Entries for locating words and elements:
○ ○ ○ ○

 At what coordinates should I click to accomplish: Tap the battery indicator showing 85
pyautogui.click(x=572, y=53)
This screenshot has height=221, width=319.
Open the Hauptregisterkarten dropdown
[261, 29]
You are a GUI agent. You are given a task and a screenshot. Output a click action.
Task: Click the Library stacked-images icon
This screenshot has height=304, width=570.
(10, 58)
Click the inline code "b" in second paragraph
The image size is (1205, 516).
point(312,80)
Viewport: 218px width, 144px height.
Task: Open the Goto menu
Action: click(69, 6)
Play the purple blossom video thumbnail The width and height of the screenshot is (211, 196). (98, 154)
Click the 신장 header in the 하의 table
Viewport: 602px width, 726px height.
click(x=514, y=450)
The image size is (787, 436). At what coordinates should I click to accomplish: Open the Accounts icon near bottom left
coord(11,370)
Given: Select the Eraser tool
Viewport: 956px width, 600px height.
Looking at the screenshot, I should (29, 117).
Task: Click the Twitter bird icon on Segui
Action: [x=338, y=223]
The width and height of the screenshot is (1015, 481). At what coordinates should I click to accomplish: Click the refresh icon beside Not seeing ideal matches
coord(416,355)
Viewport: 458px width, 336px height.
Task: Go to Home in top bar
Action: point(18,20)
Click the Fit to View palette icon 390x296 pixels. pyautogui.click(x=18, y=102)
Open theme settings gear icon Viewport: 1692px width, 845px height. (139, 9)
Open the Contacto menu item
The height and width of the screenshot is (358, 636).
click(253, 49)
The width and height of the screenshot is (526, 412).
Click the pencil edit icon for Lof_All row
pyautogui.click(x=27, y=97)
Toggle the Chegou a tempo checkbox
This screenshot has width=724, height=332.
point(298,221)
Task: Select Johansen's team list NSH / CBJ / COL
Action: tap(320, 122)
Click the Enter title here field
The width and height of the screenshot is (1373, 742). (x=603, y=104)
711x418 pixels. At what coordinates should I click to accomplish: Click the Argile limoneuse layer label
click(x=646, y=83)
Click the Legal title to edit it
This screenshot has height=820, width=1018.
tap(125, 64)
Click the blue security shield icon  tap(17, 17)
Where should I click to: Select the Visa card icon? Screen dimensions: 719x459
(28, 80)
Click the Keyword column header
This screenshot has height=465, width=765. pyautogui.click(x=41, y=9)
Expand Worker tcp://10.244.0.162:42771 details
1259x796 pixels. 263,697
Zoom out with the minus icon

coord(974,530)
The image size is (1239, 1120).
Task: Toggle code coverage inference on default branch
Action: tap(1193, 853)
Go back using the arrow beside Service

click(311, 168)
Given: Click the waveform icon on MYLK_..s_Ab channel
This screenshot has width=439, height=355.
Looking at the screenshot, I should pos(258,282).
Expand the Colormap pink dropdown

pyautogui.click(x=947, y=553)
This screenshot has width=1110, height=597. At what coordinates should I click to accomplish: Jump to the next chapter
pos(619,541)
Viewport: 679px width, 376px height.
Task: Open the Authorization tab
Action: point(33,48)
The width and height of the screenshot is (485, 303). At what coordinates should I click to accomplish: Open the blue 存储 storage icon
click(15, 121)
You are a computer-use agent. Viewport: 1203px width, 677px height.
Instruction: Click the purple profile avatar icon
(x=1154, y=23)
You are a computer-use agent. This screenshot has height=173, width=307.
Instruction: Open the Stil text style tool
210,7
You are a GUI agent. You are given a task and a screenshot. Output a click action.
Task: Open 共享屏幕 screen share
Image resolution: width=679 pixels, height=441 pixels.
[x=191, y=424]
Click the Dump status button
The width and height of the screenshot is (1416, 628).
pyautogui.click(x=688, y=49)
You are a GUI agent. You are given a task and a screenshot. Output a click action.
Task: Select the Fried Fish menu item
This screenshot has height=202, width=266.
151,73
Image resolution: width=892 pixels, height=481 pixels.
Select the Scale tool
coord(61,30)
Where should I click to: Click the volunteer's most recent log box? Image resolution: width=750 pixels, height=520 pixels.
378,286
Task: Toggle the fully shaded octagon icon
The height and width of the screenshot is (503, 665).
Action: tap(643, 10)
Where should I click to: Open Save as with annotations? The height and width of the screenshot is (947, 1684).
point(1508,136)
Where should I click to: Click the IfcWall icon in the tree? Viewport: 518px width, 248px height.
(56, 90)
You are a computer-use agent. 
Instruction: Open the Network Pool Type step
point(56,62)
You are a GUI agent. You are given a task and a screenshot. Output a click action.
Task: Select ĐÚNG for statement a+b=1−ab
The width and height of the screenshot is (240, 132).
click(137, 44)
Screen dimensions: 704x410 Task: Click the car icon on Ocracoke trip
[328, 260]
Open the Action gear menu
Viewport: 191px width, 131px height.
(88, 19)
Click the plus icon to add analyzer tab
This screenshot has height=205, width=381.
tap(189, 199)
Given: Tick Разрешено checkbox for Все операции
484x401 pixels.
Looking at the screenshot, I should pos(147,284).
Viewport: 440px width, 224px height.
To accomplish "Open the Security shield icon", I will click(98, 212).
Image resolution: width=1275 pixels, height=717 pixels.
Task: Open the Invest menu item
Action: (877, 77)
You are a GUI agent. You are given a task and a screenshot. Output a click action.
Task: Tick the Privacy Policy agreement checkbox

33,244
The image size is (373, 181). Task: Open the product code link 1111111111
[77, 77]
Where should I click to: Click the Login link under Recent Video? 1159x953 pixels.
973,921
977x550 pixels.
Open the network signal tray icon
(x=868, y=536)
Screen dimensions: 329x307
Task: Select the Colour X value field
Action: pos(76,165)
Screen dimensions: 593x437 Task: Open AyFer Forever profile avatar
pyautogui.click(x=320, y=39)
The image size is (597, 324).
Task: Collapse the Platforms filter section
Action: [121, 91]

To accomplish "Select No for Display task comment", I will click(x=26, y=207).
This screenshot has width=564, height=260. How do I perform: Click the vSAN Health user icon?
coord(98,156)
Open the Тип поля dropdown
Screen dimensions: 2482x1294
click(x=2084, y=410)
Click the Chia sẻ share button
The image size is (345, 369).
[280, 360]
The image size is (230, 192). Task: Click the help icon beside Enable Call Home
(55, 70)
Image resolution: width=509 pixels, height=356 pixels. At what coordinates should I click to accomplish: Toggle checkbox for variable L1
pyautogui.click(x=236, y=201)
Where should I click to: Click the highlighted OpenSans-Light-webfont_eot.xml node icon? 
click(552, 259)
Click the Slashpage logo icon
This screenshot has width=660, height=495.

○ ○ ○ ○

**To be done:** Copy out the material above word for word, starting from its first line and ending with the line holding "Action: [x=338, y=223]", both ends included.

**In response:**
 At what coordinates should I click to accomplish: Tap the battery indicator showing 85
pyautogui.click(x=572, y=53)
This screenshot has height=221, width=319.
Open the Hauptregisterkarten dropdown
[261, 29]
You are a GUI agent. You are given a task and a screenshot. Output a click action.
Task: Click the Library stacked-images icon
This screenshot has height=304, width=570.
(10, 58)
Click the inline code "b" in second paragraph
The image size is (1205, 516).
point(312,80)
Viewport: 218px width, 144px height.
Task: Open the Goto menu
Action: click(69, 6)
Play the purple blossom video thumbnail The width and height of the screenshot is (211, 196). (98, 154)
Click the 신장 header in the 하의 table
Viewport: 602px width, 726px height.
click(x=514, y=450)
The image size is (787, 436). At what coordinates should I click to accomplish: Open the Accounts icon near bottom left
coord(11,370)
Given: Select the Eraser tool
Viewport: 956px width, 600px height.
Looking at the screenshot, I should (29, 117).
Task: Click the Twitter bird icon on Segui
Action: [x=338, y=223]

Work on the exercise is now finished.